**** Passage

DIG

DIG is a tool for generating program invariants at arbitrary program locations (e.g., loop invariants, post conditions, etc). DIG infers (potentially nonlinear) numerical invariants using symbolic states extracted from a symbolic execution tool. DIG supports equalities such as x+y=5, x*y=z, x*3y^3 + 2*zw + pq + q^3 = 3, inequalities such as x <= y^2 + 3, and min/max inequalities such as max(x,y) <= z + 2. The user can also use terms to represent desired information, e.g., t = 2^x, and have DIG infer invariants over terms.

DIG's numerical relations (in particular, nonlinear equalities) have been used for

nonlinear program understanding and correctness checking (ICSE12, ICSE14, ASE17, FSE17, TOSEM13)

********
**** Stored records

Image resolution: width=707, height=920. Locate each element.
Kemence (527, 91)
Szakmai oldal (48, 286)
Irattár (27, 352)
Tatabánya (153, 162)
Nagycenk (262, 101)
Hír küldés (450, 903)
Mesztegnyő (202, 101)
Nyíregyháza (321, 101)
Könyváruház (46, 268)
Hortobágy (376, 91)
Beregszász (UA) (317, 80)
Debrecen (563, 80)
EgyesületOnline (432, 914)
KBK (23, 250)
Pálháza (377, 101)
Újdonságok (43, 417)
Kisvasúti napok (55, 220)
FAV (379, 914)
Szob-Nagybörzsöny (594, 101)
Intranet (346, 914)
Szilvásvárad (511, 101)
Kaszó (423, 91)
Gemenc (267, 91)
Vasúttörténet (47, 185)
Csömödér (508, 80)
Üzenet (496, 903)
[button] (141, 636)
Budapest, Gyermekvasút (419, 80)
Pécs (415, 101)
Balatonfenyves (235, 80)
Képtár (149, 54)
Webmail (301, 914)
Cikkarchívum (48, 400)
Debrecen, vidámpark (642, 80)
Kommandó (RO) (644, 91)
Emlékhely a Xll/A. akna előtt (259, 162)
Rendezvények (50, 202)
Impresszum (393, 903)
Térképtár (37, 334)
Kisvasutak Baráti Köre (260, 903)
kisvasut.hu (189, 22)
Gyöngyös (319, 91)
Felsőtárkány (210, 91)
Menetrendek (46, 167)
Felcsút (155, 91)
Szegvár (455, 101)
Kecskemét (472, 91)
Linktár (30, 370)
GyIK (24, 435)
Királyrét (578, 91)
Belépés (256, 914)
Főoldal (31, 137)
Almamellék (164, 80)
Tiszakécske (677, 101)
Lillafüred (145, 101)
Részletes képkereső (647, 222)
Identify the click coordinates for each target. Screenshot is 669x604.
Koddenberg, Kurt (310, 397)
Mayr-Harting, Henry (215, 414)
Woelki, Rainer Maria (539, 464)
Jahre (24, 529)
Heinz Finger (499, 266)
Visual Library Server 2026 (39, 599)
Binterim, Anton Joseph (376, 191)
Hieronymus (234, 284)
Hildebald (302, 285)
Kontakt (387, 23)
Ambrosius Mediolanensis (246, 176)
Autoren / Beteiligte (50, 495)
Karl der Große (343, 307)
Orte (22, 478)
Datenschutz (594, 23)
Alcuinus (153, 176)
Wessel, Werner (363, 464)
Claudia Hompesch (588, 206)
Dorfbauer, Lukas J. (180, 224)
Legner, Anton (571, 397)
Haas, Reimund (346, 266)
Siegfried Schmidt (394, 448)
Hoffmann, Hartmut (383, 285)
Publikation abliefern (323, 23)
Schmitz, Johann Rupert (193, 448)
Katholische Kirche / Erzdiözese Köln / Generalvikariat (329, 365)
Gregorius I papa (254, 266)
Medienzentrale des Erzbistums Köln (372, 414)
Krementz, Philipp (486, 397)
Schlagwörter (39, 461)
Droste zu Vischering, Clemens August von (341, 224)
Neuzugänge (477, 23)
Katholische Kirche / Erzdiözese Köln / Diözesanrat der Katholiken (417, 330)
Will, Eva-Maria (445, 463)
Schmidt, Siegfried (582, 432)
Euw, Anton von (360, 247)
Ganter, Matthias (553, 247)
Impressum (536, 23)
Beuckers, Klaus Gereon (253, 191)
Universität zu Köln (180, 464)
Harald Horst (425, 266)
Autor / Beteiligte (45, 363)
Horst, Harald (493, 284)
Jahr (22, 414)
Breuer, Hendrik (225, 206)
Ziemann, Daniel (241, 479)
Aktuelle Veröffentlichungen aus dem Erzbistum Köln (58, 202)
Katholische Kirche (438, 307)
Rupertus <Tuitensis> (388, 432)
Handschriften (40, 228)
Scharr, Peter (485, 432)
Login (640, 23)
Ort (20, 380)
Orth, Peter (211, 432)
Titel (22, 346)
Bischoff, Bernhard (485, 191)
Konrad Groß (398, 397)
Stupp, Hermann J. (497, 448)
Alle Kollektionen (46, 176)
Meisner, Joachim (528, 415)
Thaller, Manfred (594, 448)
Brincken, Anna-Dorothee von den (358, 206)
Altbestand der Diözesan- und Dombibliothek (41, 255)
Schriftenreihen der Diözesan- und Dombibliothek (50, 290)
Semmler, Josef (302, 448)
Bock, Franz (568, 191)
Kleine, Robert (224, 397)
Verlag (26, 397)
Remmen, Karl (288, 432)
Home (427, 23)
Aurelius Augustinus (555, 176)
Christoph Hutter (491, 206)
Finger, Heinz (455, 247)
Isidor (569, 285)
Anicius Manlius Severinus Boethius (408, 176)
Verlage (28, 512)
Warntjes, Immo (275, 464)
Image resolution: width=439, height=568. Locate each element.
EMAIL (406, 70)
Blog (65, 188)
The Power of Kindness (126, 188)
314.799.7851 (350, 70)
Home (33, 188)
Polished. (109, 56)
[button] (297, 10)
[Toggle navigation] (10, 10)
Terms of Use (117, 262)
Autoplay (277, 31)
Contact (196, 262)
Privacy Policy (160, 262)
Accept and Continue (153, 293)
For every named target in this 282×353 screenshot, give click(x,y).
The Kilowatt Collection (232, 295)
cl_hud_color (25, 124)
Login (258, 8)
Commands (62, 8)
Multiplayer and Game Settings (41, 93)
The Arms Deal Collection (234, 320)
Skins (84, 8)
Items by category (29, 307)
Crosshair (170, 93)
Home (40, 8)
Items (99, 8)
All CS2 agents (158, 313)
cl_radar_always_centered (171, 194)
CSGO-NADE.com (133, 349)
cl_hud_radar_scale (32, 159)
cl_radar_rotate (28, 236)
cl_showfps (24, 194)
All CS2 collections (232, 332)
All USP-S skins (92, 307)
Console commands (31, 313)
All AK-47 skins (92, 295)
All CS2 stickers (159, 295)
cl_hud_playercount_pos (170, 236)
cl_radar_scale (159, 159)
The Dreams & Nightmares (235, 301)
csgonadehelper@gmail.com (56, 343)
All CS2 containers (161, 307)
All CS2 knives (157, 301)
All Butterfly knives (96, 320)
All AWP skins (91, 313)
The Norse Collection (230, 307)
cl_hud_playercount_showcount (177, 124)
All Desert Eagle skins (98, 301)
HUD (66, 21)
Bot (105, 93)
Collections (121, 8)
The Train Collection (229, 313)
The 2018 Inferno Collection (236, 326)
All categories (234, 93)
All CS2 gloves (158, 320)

********

## Objectives
a) From the DIG description, list every publication venue abbreviation cited for DIG's use in nonlinear program understanding and correctness checking.
b) Answer these from the DIG description:
(i) From what does DIG extract the symbolic states it uses to infer invariants?
(ii) What example of a min/max inequality is given?
(iii) What example is given of a term a user can use to represent desired information?
c) Please extract the part of the DIG description that opens with the words containing "DIG is a tool" and closes with "invariants over terms.".

## Solutions to each task
a) ICSE12, ICSE14, ASE17, FSE17, TOSEM13

b)
(i) A symbolic execution tool.
(ii) max(x,y) <= z + 2
(iii) t = 2^x

c)
DIG is a tool for generating program invariants at arbitrary program locations (e.g., loop invariants, post conditions, etc). DIG infers (potentially nonlinear) numerical invariants using symbolic states extracted from a symbolic execution tool. DIG supports equalities such as x+y=5, x*y=z, x*3y^3 + 2*zw + pq + q^3 = 3, inequalities such as x <= y^2 + 3, and min/max inequalities such as max(x,y) <= z + 2. The user can also use terms to represent desired information, e.g., t = 2^x, and have DIG infer invariants over terms.